Day – break… (3.5.37-41)

Enter NURSE [hastily].

NURSE            Madam!

JULIET                        Nurse?

NURSE            Your lady mother is coming to your chamber.

                        The day is broke, be wary, look about.       [Exit.]

JULIET                        Then window, let day in, and let life out. (3.5.37-41)

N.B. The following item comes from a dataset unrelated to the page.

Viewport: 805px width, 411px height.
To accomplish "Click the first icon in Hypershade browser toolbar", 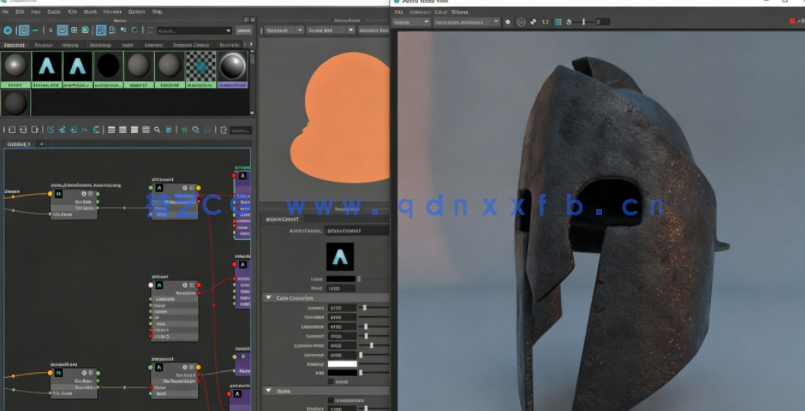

Staging. The Nurse must enter below, if the lovers are aloft, at the window; she might enter at a run (the hastily is from Q1) and disappear almost immediately, we might imagine to delay Lady Capulet as much as possible. This is the visit promised at the end of the previous scene, for Lady Capulet to tell Juliet that she is to marry Paris in a few days’ time. And if the lovers are at the window or on the balcony and the Nurse enters and exits below, and perhaps if she even directs her lines downstage, rather than upstage, and looking up, then the balcony space indeed remains private, and Romeo remains unseen (although of course the Nurse knows he’s there). In that configuration, the main stage space has to remain indeterminate for a few moments, because if it’s too strongly established as Juliet’s room before Romeo climbs down, then it gets a bit confusing. (I am imagining an early modern playing space here, roughly akin to the Globe’s stage, although the Theatre’s auditorium was a different shape.) It’s got to be abrupt – no anticipatory noises off – because even though Romeo and Juliet (and we) know they have to part, they will still delay as long as they can – it will take a third party’s intervention to make the general danger of the situation urgent and specific. (We might have forgotten that Lady Capulet was the most vehement advocate of Romeo’s execution in the immediate aftermath of Tybalt’s death. That’s going to come back in the next movement of the scene.) But the glorious slow-motion, suspended animation of the first part of the scene now seems properly over: The day is broke, says the Nurse. She means, of course, that the sun has risen, the day has begun, but the sense of rupture, severing, something that has only just been created forcibly broken apart is palpable. And the window at which the lovers have been standing, holding off the daybreak through reinvention and lyricism and passionate ardour and hope and sheer force of will – that’s now the only escape route. Let day in – it can’t be kept out any more by poetry and love alone – and let life out. Romeo must go.